Со временем первоначальная мотивация дневника как подборки неотправленных писем для узкосемейного потребления стушевывается, и повествование приближается к модернистскому литературному жанру дискурсивного самоанализа, напоминая розановские «Опавшие листья», – с той значительной разницей, что Людмила, отредактировав и перепечатав законченный текст, не стремилась к его публикации. Дневник так и остался в машинописи, подобно сборнику из сорока стихотворений («Poèmes pour la France»), для которого Савицкая безуспешно искала издателя в 1917 г.[865] Остался неизданным и автобиографический роман, написанный ею в начале 1920-х[866]. Неуверенность в собственном художественном даре и равнодушие к литературному профессионализму сочетались в Людмиле с эстетической требовательностью, заставляющей ее постоянно сомневаться в качестве своих писаний и целесообразности их публикации. К тому же, требуя от редакторов и издателей скрупулезной выплаты гонораров, она не жила литературным трудом, доверив свое материальное благополучие Марселю Блоку, за которого вышла замуж в 1919 г., в очередной раз сменив фамилию – официально на Bloch-Savitzky, а в личном общении с собратьями по литературному цеху став просто «madame Bloch».
Зато в 1920 г. увидел свет ее роман для детей[867], изданный под псевдонимом Lud и начатый одновременно с дневником под впечатлением общения с дочерьми. Избегая упрощений, сентиментальности и пуританских фигур умолчания, свойственных французской детской литературе того времени, роман повествует о жизни группы детей – этнических русских, немцев и евреев – во Франции времен Мировой войны, которую они пытаются осмыслить. Книга поразила критиков тонким пониманием детской психологии, тактом и способностью «по-взрослому» объяснить сложные этические, религиозные и политические вопросы.

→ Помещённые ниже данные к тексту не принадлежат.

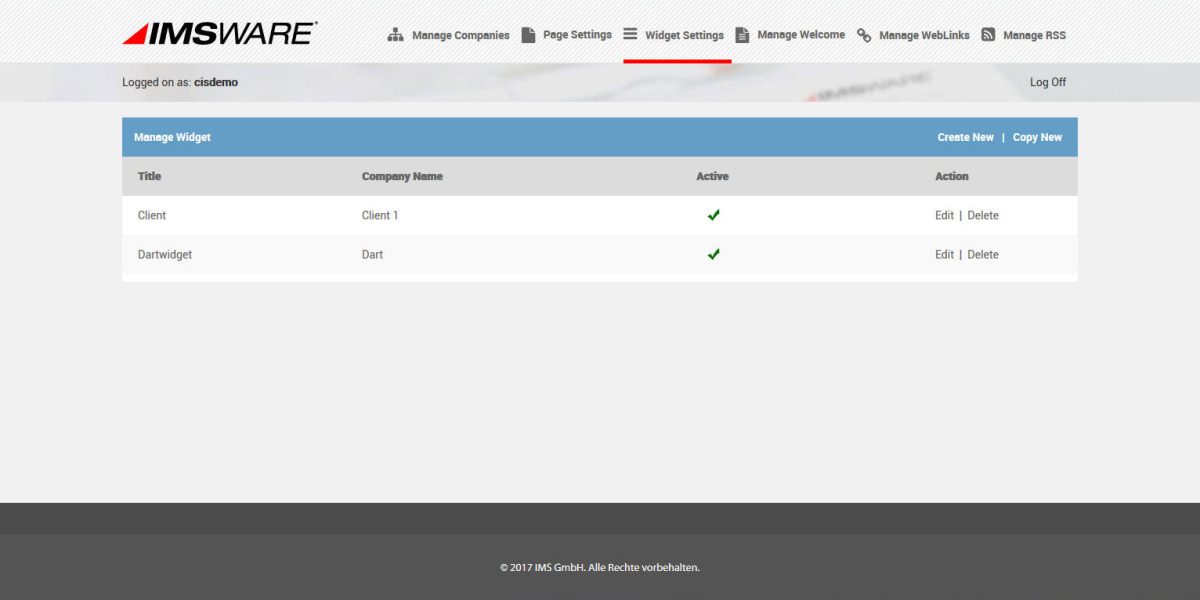Click Create New in the Manage Widget header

Политически левых читателей роман покоробил – патриотическим, антинемецким пафосом и отсутствием новомодного пацифизма[868]. Людмила потом признавалась в письме к Жан-Ришару Блоку (8.V.1926), что война и большевистский переворот заставили ее пересмотреть политические взгляды молодости:
Кстати, я все дальше удаляюсь от левизны, чей нарочитый интернационализм мне теперь представляется наивной утопией ‹…› Воссоздание национального сознания мне кажется единственным способом спасения цивилизации. Боже мой! Куда меня несет! Уверяю Вас, что я впервые высказываю подобное кредо!.. Во всяком случае, на письме[869].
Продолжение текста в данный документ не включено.